A denúncia sobre a plantação de maconha em Acopiara virou mais do que um caso de segurança pública no Ceará. Pela forma como o assunto ganhou tração, Ciro Gomes acabou fazendo uma espécie de “parceria” política com o deputado federal André Fernandes, do PL, para amplificar uma crise que atinge diretamente o governo Elmano de Freitas.
O movimento chama atenção porque ocorre justamente em um momento delicado para Ciro. Parte do PL passou a questionar se deveria ou não apoiar sua pré-candidatura ao Governo do Ceará, especialmente depois do vídeo em que Michelle Bolsonaro fez críticas ao ex-governador e expôs desconfortos dentro do campo bolsonarista.
Nesse contexto, o caso da maconha “esquecida” caiu como uma oportunidade política. André Fernandes fez a denúncia, mostrou imagens do local e cobrou explicações sobre a atuação da polícia.

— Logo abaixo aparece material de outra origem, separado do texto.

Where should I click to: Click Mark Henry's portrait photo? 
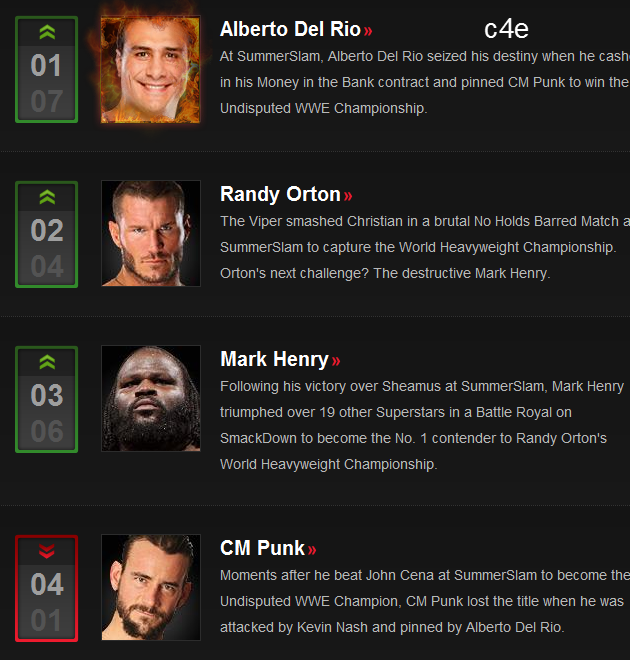[151, 399]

Ciro, por sua vez, entrou no debate com força, usando o episódio para reforçar sua principal linha de ataque contra o governo petista: a crise da segurança pública.
Não é preciso haver acordo formal para que exista uma aliança de ocasião. Na prática, Ciro e o deputado do PL passaram a operar sobre a mesma pauta, no mesmo timing e contra o mesmo adversário. O efeito político foi claro: deslocar o debate interno sobre o apoio do PL e colocar o foco em uma denúncia de forte apelo popular.

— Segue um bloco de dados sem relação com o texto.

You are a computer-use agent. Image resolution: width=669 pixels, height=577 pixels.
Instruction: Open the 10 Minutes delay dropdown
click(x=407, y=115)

Para Ciro, o episódio também ajuda a reconstruir pontes com setores da direita cearense. Ao tratar a denúncia como símbolo de descontrole do Estado, ele conversa com uma base que cobra endurecimento contra o crime e vê a segurança como tema prioritário.
A aposta é arriscada, mas inteligente. Se o caso ganhar novos desdobramentos, Ciro pode se beneficiar politicamente da repercussão. Se perder força, ainda assim terá conseguido usar a crise para lembrar ao PL que, contra o PT no Ceará, ele continua sendo o nome mais competitivo.